Abstract:
This work illustrates the application of boron-doped diamond (BDD) thin film
in ion chromatography. Oxidation of inorganic anions; i.e. (iodide, nitrite, thiosulfate
and thiocyanate) was investigated at boron-doped diamond electrodes using cyclic
voltammetry. Most of these anions provided well-defined cyclic voltammogram for
BDD. The background current at BDD was lower than the usual glassy carbon
electrode.
The BDD was employed as a sensing electrode for amperometric detection of
a commercial liquid chromatograph. The separation mode was ion chromatography.
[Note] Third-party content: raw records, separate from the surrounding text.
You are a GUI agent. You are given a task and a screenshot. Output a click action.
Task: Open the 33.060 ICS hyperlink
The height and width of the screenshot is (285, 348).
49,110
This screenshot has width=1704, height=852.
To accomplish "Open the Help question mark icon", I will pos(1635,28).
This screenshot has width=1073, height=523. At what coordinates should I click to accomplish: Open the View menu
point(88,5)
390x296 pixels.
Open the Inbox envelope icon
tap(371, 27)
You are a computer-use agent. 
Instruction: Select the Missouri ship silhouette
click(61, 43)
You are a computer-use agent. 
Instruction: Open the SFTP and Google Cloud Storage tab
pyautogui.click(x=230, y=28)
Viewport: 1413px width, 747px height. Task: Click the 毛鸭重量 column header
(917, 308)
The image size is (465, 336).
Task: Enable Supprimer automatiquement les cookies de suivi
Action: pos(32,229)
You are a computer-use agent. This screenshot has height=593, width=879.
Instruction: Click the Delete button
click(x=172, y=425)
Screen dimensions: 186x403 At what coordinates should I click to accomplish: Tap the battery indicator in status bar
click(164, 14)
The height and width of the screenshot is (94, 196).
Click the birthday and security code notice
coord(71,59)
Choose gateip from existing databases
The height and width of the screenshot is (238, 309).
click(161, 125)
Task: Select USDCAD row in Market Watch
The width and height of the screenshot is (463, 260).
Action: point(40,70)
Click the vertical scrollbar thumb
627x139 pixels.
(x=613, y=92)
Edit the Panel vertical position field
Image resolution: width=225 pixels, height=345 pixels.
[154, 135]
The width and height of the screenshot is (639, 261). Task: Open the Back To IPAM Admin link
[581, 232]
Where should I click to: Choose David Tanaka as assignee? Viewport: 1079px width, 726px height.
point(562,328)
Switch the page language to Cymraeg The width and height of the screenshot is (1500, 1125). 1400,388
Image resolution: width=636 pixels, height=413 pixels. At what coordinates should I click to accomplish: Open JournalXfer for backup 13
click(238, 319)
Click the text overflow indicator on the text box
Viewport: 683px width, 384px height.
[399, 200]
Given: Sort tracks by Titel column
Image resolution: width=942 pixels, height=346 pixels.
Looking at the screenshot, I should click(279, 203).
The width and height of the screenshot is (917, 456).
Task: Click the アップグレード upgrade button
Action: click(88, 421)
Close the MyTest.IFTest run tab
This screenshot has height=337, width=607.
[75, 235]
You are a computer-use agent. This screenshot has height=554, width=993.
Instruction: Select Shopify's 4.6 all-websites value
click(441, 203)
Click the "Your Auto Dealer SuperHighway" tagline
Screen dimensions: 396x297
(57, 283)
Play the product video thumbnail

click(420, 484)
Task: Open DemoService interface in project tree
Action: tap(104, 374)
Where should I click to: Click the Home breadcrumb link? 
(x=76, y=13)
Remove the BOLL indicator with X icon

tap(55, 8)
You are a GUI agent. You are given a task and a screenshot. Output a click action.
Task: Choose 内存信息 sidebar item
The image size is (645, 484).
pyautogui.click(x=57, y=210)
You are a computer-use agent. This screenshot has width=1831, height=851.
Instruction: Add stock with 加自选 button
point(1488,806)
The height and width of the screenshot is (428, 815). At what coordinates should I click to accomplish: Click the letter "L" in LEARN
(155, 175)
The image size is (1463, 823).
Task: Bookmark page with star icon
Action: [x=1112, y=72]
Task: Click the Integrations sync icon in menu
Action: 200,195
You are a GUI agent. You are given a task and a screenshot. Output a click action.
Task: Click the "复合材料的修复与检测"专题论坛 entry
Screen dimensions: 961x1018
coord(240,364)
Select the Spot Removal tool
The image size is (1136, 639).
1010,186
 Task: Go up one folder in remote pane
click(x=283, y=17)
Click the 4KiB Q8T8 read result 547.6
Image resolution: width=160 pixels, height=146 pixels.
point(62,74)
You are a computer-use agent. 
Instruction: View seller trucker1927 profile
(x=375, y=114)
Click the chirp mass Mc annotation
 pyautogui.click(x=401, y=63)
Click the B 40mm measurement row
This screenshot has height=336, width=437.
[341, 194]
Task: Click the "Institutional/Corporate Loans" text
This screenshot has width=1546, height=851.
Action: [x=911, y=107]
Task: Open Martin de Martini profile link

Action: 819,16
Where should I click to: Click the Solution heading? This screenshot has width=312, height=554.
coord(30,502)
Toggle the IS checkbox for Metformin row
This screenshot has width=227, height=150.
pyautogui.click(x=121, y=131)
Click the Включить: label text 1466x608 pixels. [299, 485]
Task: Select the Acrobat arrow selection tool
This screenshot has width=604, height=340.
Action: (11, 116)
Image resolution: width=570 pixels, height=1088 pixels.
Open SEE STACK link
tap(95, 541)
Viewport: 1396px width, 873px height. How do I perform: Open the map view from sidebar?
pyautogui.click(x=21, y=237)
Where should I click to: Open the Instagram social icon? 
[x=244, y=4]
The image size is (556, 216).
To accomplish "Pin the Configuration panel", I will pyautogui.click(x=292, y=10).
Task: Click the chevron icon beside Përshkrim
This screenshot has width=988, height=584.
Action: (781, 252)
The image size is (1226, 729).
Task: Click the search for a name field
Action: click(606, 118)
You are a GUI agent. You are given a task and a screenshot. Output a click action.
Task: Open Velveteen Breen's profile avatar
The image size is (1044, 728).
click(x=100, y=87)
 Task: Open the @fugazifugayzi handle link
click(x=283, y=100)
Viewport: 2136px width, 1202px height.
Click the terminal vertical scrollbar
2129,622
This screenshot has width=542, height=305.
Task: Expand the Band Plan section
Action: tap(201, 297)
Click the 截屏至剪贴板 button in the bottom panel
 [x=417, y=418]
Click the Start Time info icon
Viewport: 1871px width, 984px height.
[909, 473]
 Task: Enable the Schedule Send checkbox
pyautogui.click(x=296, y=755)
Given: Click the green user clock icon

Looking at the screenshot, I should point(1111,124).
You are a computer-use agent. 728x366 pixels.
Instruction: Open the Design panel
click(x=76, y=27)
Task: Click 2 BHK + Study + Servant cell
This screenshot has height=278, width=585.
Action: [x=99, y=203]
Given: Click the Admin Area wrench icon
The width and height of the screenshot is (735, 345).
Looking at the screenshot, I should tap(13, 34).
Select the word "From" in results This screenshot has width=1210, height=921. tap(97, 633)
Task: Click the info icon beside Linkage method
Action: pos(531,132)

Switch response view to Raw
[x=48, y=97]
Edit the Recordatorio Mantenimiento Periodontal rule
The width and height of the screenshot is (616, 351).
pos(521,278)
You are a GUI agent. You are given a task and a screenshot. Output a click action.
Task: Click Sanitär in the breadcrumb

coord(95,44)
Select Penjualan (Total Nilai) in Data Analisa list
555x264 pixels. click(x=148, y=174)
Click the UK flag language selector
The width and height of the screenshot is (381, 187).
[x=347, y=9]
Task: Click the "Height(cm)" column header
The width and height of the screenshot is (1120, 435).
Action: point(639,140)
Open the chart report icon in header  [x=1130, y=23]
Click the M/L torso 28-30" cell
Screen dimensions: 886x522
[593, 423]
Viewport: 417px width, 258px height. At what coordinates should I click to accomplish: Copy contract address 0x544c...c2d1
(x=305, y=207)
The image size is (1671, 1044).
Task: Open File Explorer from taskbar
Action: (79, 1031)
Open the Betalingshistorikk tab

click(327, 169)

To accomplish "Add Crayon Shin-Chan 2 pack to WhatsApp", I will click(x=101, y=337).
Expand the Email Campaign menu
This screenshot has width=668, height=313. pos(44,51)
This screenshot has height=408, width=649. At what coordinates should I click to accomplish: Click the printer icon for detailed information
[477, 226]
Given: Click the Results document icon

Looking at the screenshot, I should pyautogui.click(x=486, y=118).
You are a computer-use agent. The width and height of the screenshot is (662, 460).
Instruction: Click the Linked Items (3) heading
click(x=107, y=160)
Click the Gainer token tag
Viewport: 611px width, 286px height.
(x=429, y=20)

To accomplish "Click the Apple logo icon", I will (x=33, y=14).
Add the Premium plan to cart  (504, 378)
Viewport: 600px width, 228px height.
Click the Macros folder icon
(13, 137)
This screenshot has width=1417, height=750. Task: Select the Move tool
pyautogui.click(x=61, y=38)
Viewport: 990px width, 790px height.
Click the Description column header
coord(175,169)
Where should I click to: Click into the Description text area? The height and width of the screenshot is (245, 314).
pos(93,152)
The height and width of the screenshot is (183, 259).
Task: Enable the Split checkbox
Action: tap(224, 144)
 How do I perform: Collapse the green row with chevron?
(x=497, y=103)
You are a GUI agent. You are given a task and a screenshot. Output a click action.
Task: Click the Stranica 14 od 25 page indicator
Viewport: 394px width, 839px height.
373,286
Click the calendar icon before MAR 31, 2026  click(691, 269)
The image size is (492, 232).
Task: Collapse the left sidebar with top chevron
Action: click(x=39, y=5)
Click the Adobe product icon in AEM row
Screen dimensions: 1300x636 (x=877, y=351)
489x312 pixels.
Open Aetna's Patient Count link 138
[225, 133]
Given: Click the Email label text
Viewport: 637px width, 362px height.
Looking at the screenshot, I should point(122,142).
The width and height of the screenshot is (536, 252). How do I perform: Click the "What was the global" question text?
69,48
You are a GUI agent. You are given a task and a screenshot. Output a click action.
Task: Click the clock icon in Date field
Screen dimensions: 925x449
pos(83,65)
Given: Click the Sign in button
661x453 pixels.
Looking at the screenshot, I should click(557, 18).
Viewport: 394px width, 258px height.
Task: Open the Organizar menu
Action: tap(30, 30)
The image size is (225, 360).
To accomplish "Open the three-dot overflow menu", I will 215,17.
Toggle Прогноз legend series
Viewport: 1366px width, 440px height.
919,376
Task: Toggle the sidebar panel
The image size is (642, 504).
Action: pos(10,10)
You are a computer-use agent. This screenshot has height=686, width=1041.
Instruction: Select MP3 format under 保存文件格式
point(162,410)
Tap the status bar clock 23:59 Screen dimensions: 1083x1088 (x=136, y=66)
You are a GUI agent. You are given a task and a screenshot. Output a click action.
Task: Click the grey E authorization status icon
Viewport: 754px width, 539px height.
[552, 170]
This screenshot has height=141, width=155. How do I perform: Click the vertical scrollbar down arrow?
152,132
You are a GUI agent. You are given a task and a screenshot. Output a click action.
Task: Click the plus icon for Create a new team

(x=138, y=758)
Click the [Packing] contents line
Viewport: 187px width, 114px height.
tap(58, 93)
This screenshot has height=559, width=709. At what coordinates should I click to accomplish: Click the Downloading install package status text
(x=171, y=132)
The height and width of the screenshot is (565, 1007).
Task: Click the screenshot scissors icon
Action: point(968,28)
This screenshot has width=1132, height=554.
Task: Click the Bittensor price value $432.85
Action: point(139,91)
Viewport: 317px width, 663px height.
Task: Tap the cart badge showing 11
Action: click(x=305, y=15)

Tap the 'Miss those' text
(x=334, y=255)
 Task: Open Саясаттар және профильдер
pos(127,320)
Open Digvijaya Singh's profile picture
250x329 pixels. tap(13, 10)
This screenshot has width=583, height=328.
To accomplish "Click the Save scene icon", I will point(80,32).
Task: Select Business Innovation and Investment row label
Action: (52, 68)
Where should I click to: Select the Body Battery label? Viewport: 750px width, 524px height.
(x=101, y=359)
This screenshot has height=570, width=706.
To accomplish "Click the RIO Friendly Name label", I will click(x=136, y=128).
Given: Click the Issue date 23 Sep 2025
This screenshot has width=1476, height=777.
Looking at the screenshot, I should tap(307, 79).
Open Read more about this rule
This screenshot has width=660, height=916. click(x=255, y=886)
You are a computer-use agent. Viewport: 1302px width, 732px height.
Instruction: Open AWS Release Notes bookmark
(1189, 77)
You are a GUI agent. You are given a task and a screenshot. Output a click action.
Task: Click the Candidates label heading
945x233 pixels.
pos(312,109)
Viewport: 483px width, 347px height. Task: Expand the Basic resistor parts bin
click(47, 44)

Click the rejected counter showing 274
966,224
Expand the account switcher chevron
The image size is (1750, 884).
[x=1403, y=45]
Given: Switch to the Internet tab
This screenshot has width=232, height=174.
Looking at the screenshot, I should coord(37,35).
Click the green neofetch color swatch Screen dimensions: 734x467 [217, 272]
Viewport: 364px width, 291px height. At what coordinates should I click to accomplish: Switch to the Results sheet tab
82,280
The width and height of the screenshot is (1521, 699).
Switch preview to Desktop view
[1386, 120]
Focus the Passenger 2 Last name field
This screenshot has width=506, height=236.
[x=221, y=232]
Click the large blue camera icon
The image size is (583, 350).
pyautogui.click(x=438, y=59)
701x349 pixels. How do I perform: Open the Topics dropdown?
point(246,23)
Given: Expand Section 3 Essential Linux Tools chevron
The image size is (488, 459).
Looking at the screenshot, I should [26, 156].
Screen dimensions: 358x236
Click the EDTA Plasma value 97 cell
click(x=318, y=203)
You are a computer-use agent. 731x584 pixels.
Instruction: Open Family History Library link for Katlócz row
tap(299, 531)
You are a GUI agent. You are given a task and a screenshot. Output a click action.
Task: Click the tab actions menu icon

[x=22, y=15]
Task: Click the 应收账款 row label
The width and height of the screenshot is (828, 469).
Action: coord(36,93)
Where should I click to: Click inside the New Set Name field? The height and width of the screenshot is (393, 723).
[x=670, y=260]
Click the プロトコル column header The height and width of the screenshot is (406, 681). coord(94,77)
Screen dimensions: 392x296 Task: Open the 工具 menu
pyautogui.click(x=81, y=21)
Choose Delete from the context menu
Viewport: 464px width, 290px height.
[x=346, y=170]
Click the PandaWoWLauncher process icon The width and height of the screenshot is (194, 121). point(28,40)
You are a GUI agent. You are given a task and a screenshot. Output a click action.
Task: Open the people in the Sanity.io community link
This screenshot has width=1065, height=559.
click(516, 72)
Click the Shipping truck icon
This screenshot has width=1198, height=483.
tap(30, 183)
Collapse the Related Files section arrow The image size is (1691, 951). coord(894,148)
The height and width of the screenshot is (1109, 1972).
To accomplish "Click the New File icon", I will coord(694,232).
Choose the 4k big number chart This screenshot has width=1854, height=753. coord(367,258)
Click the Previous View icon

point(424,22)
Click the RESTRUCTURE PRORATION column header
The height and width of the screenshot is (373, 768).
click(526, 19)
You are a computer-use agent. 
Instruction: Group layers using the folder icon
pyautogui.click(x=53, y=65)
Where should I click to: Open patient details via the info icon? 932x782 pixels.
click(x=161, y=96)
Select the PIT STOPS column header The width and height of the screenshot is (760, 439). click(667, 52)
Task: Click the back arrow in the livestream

The detection potential was made at 1.2 V (vs Ag/AgCl). The separation utilized a
polymer-based strong anion-exchange resin (IonPac AG16, 4 x 50 mm i.d. and IonPac
AS16, 4 x 250 mm i.d.). Results showed that pH 12 gave a reasonable separation.
Detection of the anions at the BDD electrode is best at pH 3. Therefore, there is a
mismatch between the pH of the separation and the detection. To solve this, a stream
of hydrochloric acid (2 M HCl) was pumped to merge with the stream of mobile
phase (pH 12) at the end of the separation column. In this condition, the pH at the
BDD detection cell is as low as pH 3.
The proposed IC-BDD method gave a linear calibration for these inorganic
anions in the range of 1-20 mgL-1. The method is reproducible with minimal withinday
and between-day variation. The method was successfully applied to determine
iodide in nuclear emergency tablets, thiosulfate in anti-infective drug and nitrite in
shrimp farm water. The limit of detection were 0.28, 0.20, 0.95 and 0.57 mgL-1 for
iodide, nitrite, thiosulfate and thiocyanate, respectively.